Il generale di brigata Gaspare Giardelli è il nuovo comandante provinciale dei Carabinieri di Torino. Ha assunto l’incarico il 10 settembre 2026, subentrando al generale Roberto De Cinti. Il cambio al vertice interessa il capoluogo piemontese e la provincia, territorio che Giardelli lega a una responsabilità operativa e istituzionale per l’Arma.
Nel suo insediamento, Giardelli ha definito l’incarico “un privilegio”, richiamando il ruolo storico di Torino per i Carabinieri. Il nuovo comandante ha indicato come priorità la collaborazione con le altre istituzioni sul territorio, richiamando la formula della “collaborazione interistituzionale” come strumento per affrontare le problematiche di città e provincia.
Il percorso nell’Arma
Giardelli proviene dai corsi regolari dell’Accademia militare di Modena. Nel corso della carriera ha comandato le compagnie di Ronciglione e Olbia ed è stato impegnato in Kosovo con la Brigata Multinazionale Sud Ovest della Nato. Ha lavorato all’Ufficio Operazioni del Comando generale dell’Arma, con attività legate alla gestione del terremoto dell’Aquila e del G8.

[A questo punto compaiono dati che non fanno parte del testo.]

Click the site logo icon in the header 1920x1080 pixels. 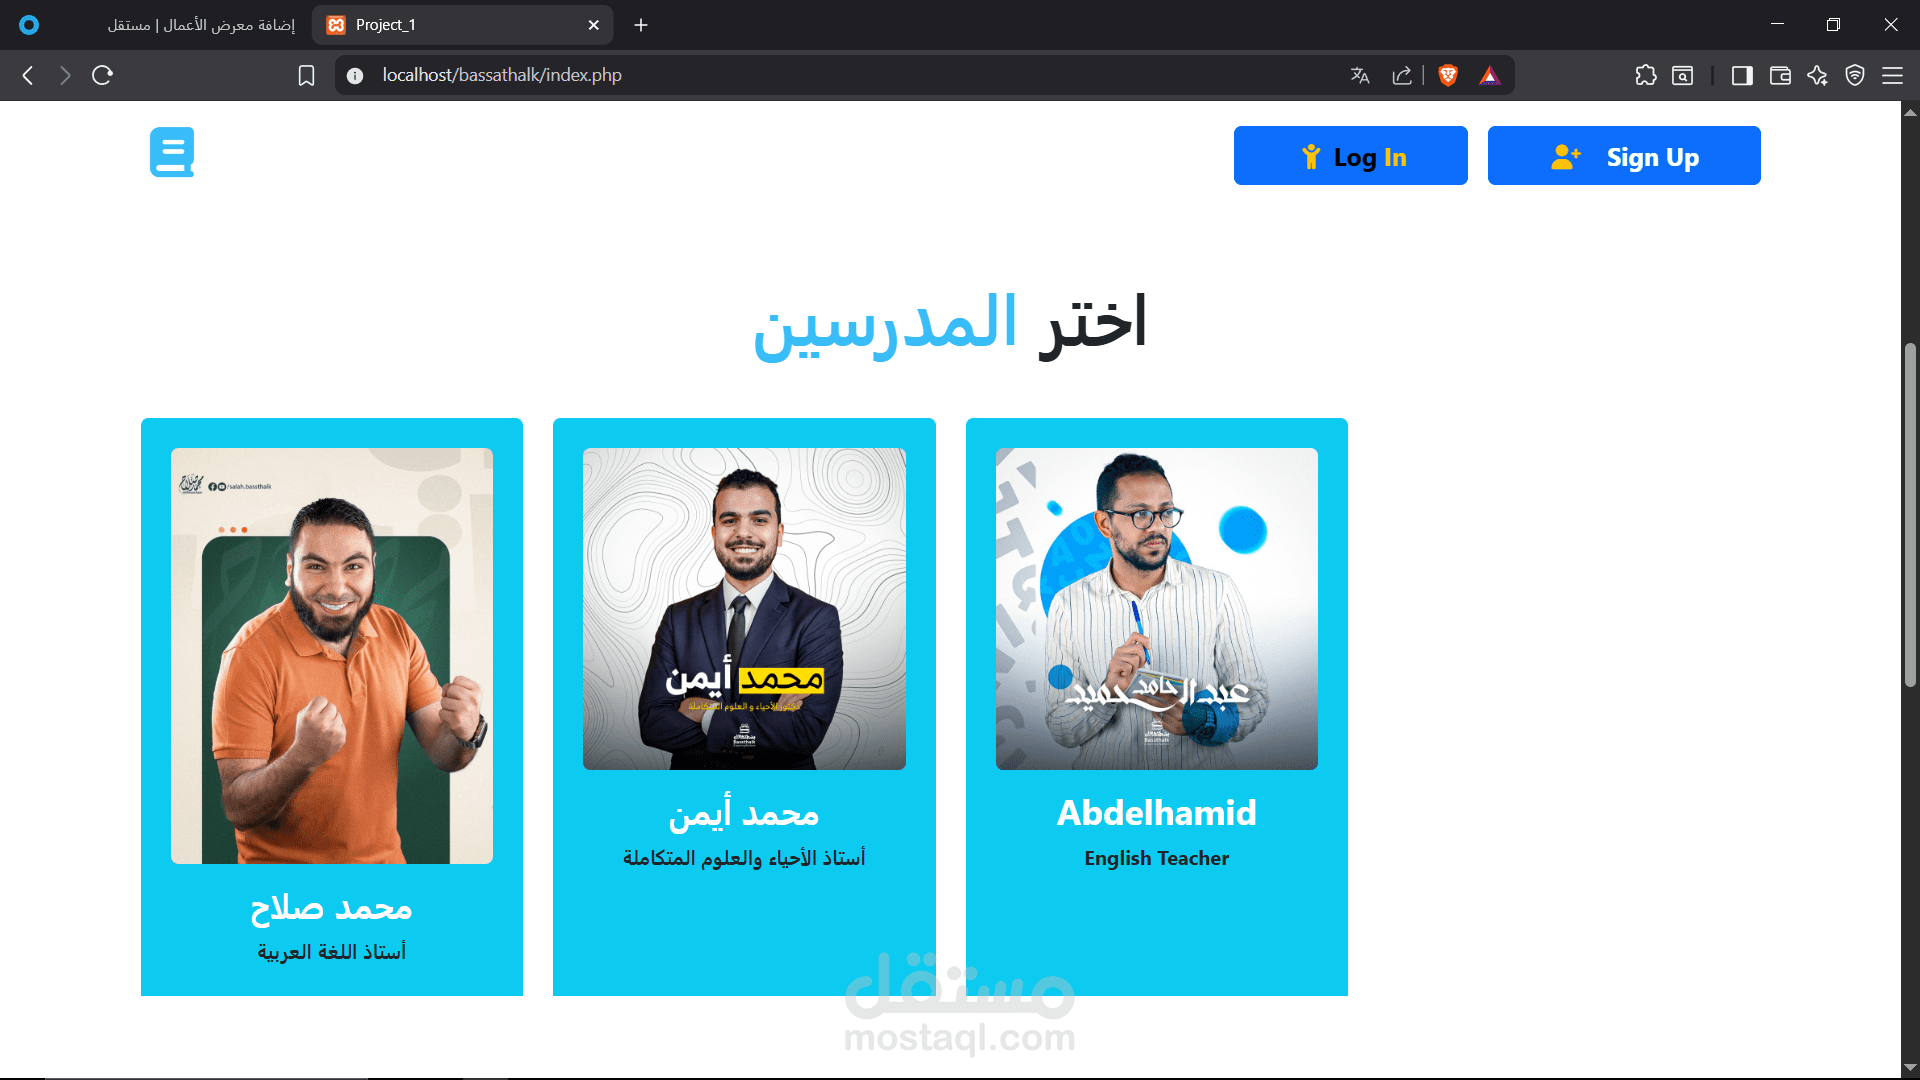pos(172,152)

Il nuovo comandante provinciale di Torino ha poi guidato il Gruppo Squadroni del Reggimento Carabinieri a Cavallo, dirigendo il Carosello Storico nelle celebrazioni del Bicentenario dell’Arma. Successivamente ha comandato il Gruppo Squadroni del Reggimento Corazzieri. Dal 2017 al 2020 è stato alla guida del Gruppo Carabinieri di Castello di Cisterna, nel Napoletano, e dal 2021 al 2024 comandante provinciale di Taranto.
Prima dell’arrivo a Torino era capo Ufficio per l’assistenza e il benessere del personale al Comando generale, con competenze sulle politiche di welfare istituzionale. Il suo percorso aveva già avuto un passaggio nel capoluogo piemontese: in occasione del Bicentenario aveva comandato il Gruppo Squadroni del 4° Reggimento Carabinieri a Cavallo.
Il legame storico con Torino
Il riferimento di Giardelli a Torino come città natale dei Carabinieri si collega alla fondazione dell’Arma, avvenuta il 13 luglio 1814 nel capoluogo piemontese con la promulgazione delle Regie Patenti di Vittorio.